Several of the firms I have spoken with, and assorted analyst friends, agree that actively including marketing in the strategic growth plans for the company is gaining in importance. The days of “standard” business and financial re-engineering are evolving to include all tools, especially as we move from a product to a service economy.
In today’s world….well, yesterday’s world given the state of the market now….money was available everywhere. And sought-after companies that needed cash infusions or wanted to enact their ownership-retirement exit strategy, knew they had plenty of suitors, and would negotiate the best deal possible for them, and what they believed would be best for their company.
Yet strategies for improving the marketing and sales operations rarely were put on the table. Fundamentally, these functions have not been a strength of PE companies, so they would leave those elements of growth to the invested-in company, more often that not, in “hands-off” mode.
That strategy needs to change.
PE companies need to bring on board a Chief Marketing Officer or “in-house agency of record” for its entire portfolio – or 1 for each sector – that knows how to build revenue, and can provide more than arms-length support.
Because, net net, if a primary barometer for increasing the value of a company is increased revenue, then there needs to be more emphasis on sales growth.
Part III: Putting The Strategy To Work
So… we’ve set forth the proposition that only 30% of PE deals are successful, that marketing and sales development is not a core competency of PE companies, and that including this as a value-building strategy can impact the bottom line.
Let’s talk about how to enact that strategy.
Many undervalued companies being acquired are undervalued because they have been operating the same way for years, and change begets process efficiencies and revenue opportunities. But marketing to prospective customers has changed dramatically in the last 5 years (it changes, in fact, just about every 18-24 months) and an experienced agency can make a critical difference in the bottom line.
How? Easily. Define the true value proposition of that company. Analyze the current and potential customer base for trends and purchase dynamics. Segment the competition, find weaknesses, and out-position them by producing better products, services and marketing materials that sell, not tell. Utilize new media. Actively engage the customer beyond sales calls and trade shows.
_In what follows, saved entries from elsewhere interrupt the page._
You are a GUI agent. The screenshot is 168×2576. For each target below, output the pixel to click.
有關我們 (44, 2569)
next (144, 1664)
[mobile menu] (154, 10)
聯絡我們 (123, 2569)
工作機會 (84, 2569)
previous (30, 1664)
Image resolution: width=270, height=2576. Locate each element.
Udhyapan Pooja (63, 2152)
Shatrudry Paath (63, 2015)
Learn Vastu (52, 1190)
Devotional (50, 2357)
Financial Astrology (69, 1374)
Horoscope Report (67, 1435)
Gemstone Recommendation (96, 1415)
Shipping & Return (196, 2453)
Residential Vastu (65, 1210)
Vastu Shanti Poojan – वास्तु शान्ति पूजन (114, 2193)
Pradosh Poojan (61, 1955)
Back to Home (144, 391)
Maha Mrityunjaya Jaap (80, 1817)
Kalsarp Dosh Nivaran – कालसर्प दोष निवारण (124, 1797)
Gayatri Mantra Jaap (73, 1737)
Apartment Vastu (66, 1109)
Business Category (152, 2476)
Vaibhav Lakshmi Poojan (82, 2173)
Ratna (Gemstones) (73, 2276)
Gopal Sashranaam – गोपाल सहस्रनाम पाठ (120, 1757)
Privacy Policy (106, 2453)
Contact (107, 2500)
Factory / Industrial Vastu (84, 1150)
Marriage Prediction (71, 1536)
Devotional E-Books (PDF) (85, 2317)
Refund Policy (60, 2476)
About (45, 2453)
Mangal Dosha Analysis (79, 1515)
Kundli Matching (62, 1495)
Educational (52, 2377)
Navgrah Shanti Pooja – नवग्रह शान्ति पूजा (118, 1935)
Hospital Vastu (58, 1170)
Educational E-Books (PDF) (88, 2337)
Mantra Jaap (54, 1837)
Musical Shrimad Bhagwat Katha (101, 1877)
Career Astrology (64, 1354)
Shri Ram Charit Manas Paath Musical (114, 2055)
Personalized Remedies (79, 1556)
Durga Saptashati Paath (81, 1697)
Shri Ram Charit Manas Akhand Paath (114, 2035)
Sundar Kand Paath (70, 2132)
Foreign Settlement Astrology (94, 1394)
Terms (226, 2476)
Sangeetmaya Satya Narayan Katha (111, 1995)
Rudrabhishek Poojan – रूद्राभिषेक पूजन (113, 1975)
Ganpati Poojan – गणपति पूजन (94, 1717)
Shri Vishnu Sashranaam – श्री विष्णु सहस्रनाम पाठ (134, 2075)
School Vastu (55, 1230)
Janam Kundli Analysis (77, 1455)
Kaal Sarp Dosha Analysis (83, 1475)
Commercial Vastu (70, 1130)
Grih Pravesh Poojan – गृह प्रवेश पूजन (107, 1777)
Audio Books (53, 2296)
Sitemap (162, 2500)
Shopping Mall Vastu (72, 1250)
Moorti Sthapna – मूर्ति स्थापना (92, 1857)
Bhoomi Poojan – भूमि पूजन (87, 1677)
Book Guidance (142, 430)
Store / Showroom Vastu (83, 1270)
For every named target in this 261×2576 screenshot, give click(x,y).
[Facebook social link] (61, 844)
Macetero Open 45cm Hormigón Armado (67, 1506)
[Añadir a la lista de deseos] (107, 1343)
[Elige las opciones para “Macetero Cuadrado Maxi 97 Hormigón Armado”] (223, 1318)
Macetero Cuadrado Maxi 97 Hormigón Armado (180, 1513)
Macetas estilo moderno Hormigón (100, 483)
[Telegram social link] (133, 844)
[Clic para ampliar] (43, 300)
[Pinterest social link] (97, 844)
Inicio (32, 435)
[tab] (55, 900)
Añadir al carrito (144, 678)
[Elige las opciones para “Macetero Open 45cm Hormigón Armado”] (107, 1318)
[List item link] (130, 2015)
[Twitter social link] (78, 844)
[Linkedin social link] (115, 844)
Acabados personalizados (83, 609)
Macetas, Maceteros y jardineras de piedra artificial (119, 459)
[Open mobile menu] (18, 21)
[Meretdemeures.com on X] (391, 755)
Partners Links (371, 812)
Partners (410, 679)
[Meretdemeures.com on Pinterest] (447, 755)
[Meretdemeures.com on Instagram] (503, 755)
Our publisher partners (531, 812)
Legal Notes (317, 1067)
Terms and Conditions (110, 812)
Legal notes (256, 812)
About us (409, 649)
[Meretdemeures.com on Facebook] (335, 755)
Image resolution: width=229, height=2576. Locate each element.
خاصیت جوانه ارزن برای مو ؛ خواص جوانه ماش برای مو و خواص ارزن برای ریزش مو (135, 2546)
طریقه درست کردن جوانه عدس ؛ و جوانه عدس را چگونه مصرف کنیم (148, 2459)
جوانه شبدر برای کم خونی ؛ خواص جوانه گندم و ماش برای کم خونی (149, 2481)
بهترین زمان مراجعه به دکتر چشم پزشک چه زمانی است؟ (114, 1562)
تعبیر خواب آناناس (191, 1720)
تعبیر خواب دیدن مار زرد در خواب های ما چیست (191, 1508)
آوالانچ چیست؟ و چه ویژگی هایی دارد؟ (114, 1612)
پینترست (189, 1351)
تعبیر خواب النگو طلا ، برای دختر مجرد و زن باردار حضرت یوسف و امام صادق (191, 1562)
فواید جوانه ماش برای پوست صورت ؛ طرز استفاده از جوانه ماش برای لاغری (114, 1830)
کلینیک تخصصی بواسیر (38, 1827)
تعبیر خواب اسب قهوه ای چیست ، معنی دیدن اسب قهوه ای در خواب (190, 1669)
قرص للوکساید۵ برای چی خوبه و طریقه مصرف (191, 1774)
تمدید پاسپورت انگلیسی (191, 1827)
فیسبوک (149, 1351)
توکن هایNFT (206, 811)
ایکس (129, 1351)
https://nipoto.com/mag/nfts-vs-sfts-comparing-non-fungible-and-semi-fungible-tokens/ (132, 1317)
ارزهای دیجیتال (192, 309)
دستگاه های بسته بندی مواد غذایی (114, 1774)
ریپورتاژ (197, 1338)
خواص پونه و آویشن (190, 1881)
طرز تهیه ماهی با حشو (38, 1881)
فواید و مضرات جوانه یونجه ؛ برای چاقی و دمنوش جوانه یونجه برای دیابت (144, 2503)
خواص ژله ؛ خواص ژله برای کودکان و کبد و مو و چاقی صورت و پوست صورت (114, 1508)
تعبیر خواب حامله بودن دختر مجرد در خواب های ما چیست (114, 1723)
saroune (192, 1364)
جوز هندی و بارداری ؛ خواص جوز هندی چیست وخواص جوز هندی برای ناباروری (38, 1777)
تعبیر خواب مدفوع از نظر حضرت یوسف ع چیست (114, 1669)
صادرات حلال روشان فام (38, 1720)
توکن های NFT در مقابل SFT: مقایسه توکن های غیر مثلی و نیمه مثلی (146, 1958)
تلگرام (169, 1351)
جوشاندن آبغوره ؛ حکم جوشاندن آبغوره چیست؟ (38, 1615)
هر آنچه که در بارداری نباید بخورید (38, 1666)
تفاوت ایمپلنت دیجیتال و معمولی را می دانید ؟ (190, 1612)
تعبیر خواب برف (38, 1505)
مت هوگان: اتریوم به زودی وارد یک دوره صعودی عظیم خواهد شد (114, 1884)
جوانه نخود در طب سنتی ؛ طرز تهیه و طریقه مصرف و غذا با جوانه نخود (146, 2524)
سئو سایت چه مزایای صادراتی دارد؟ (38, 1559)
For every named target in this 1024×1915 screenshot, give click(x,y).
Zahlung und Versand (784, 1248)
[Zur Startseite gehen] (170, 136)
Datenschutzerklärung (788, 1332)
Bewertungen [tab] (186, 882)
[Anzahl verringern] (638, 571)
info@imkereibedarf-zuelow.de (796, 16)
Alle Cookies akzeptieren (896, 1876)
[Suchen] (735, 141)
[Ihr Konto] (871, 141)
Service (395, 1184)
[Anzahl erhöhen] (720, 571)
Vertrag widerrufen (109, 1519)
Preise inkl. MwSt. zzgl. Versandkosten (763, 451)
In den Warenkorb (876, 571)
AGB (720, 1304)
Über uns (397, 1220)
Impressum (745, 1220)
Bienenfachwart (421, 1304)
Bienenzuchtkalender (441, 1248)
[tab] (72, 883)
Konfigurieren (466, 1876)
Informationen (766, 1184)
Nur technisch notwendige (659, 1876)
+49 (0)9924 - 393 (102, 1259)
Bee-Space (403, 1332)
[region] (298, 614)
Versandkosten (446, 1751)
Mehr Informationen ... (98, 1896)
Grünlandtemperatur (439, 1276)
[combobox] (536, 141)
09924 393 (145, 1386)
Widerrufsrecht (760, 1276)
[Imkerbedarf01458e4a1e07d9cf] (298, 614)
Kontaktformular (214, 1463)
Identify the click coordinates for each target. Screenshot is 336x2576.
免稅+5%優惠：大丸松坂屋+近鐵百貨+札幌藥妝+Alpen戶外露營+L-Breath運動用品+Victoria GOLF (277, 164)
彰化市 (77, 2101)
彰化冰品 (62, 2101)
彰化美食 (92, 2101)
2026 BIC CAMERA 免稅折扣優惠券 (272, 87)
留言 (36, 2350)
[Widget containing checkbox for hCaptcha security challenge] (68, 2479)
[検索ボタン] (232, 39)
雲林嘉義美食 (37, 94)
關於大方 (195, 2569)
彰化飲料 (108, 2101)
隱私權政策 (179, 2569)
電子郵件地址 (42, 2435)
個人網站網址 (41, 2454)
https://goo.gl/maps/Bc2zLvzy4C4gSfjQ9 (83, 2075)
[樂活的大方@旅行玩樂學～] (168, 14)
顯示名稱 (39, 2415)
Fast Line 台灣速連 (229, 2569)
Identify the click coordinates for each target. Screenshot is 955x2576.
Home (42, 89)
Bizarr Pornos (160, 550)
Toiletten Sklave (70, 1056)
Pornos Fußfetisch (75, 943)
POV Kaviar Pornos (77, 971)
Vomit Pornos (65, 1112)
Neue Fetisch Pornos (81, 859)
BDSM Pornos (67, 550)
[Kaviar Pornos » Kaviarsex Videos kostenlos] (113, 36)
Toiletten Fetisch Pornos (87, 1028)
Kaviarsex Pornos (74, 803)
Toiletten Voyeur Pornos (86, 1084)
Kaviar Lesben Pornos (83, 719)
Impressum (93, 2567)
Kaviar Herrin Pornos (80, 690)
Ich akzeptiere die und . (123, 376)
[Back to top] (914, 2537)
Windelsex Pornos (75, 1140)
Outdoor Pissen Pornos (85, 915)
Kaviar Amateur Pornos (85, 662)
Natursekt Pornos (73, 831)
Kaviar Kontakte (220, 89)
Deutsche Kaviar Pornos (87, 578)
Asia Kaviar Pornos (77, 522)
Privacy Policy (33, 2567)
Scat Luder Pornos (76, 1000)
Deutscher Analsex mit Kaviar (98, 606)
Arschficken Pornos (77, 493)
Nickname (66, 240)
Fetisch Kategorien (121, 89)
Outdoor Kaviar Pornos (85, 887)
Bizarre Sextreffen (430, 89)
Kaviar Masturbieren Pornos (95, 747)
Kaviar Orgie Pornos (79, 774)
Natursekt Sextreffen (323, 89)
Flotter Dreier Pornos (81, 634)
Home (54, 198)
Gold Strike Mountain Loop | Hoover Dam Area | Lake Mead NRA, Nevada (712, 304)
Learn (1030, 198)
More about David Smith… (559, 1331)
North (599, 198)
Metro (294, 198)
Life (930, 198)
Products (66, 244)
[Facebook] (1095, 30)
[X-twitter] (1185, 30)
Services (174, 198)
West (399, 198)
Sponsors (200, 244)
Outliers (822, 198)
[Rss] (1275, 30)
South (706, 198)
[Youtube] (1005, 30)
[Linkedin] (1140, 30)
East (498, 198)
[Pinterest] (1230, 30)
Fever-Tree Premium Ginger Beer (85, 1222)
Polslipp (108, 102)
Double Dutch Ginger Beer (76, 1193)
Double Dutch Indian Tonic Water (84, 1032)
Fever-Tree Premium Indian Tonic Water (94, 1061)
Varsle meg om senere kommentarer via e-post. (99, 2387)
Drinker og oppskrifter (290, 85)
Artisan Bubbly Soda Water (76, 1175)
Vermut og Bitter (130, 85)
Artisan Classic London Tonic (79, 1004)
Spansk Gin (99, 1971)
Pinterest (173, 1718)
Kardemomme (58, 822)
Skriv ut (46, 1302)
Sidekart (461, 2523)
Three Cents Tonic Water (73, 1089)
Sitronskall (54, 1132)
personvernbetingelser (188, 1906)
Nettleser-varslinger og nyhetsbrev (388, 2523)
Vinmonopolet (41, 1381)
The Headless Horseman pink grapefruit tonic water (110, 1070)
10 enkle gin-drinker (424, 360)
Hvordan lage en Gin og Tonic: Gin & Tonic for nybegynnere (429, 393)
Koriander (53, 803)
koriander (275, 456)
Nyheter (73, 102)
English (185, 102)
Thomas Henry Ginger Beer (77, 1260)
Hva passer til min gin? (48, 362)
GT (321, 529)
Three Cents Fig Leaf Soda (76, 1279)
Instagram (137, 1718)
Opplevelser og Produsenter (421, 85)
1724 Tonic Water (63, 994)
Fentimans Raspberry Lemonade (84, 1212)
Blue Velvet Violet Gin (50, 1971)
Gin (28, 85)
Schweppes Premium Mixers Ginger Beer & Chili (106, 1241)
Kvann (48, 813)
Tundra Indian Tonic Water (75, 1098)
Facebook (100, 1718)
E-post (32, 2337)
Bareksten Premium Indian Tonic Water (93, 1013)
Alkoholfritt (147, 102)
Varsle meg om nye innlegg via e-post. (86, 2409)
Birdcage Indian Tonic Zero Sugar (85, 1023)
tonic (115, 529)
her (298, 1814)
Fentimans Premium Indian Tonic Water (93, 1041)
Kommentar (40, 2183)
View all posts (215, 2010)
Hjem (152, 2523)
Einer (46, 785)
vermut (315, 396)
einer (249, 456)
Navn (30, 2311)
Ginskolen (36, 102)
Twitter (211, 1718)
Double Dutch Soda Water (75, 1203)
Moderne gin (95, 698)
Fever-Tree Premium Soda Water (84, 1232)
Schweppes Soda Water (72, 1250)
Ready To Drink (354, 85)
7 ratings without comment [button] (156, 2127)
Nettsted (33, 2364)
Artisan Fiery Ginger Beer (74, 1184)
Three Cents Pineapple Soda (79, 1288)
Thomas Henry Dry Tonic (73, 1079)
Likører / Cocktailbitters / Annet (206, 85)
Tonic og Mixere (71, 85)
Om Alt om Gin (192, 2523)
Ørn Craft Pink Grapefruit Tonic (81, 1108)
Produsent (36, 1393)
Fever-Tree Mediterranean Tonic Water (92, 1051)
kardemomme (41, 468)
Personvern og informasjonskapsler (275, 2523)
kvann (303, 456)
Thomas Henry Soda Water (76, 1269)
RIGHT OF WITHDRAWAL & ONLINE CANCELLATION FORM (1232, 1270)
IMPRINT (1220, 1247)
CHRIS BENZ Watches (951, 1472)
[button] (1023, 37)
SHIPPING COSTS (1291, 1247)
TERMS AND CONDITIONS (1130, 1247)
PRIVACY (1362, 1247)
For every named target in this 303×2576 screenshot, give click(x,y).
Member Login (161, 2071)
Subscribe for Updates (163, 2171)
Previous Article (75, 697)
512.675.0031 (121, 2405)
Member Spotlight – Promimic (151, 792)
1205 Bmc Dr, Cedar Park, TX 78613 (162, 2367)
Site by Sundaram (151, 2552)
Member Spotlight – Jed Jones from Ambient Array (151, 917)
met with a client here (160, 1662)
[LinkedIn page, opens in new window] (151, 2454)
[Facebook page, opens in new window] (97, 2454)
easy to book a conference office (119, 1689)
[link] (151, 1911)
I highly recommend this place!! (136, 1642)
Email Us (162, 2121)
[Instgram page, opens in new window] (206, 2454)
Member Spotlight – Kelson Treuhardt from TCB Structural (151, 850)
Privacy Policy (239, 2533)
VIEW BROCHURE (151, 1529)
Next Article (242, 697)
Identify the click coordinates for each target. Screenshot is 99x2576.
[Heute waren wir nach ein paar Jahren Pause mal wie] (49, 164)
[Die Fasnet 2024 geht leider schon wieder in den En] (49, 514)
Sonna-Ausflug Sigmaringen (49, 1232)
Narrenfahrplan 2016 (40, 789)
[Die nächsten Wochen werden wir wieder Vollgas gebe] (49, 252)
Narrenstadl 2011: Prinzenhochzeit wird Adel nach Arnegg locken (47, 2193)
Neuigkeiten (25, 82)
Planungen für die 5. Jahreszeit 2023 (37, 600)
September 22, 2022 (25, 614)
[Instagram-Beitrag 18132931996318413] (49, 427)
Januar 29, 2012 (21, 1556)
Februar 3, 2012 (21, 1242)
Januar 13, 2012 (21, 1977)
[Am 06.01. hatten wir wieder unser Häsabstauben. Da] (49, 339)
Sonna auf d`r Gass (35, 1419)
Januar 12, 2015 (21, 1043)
What many companies also don’t readily recognize is that the workforce is getting younger. And smarter about how they buy products and services. The proverbial “old boy / sales are built on wining and dining” process is almost dead. So much is done on the Internet – especially the initial researching of a company before the first sales meeting – yet so many companies’ web sites, particularly in manufacturing, reek of that stale intellect.
On the Internet, your process is your brand. Period. If you have a site that is difficult to navigate, then it stands to reason that the message you are putting out there is that your company will be difficult or cumbersome to work with. Can’t even make your site organized and process-driven, with a main selling proposition? Then you probably aren’t as smart as the person viewing it.
Hiring an agency to act as an in-house arm or advisor, or a CMO, to help differentiate a company and/or its products and services from all others makes real sense, and would have an impact on bottom line revenue.
If the PE goal is to increase the value of an asset, and sell at a profit or take public, why not focus on taking a more active role to increase revenues, instead of focusing on creating efficiencies and guiding business strategy.
I realize that there is much more involved in PE deals and their value-development strategies, but this is a strategy that smart PE companies that “get it” recognize, and are bringing into the mix.